◆ EXERCISE DESCRIPTION
Copy from the Hanukkah passage the stretch from "As the interpreter" through "of recent history.", word for word.

◆ PASSAGE GIVEN
====================
In 1991, I lit Hanukkah candles with Mikhail Gorbachev, then president of the Soviet Union. After the ceremony he asked, through his interpreter, what we had just done—what was the meaning of the ritual? I asked the interpreter to tell him that more than 2,000 years ago, under a repressive government, the Seleucid Greeks, Jews fought for the right to practice their faith in freedom. “My people won,” I said, “and ever since we have performed this ceremony in memory of that event.”
I then noted that for 70 years after the Russian Revolution, Jews also lived under a repressive government in the Soviet Union and were not allowed to practice their faith. “You gave them back their freedom,” I said, “so you too are part of that story.”
As the interpreter translated my reply, President Gorbachev blushed. He had recently made history with the dissolution of the Soviet Union, but I guess he wasn’t accustomed to praise for the significance of his actions resonating quite that far back. It was true, though: He had liberated Soviet Jews from silence, and the Jews at that Hanukkah celebration felt it. For Jews world-wide, it was one of the high points of recent history.
====================
◆ DATASET ROWS

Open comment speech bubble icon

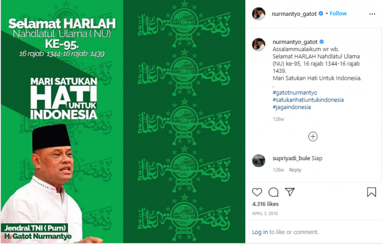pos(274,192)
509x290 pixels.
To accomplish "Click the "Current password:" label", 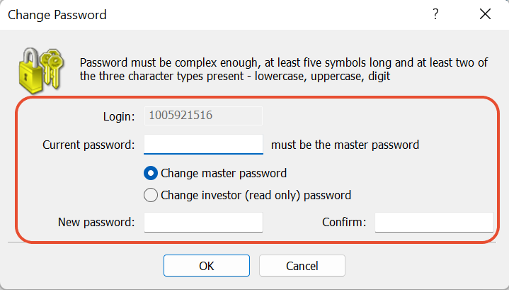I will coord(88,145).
====================
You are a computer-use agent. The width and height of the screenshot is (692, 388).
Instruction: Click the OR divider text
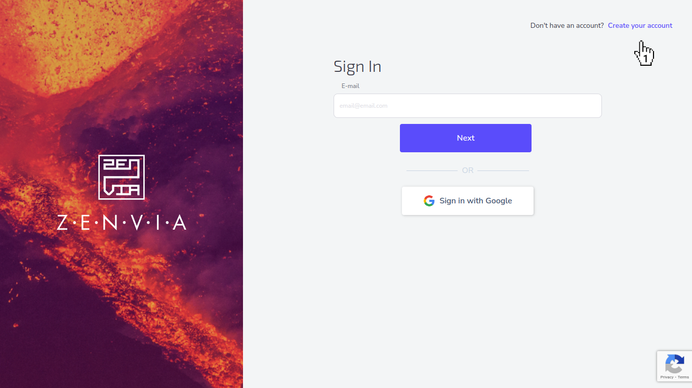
====================
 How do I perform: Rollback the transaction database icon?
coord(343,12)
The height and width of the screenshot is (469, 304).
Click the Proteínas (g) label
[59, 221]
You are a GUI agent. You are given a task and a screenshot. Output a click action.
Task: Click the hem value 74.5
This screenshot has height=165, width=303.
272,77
====================
◆ ANSWER TO THE TASK
As the interpreter translated my reply, President Gorbachev blushed. He had recently made history with the dissolution of the Soviet Union, but I guess he wasn’t accustomed to praise for the significance of his actions resonating quite that far back. It was true, though: He had liberated Soviet Jews from silence, and the Jews at that Hanukkah celebration felt it. For Jews world-wide, it was one of the high points of recent history.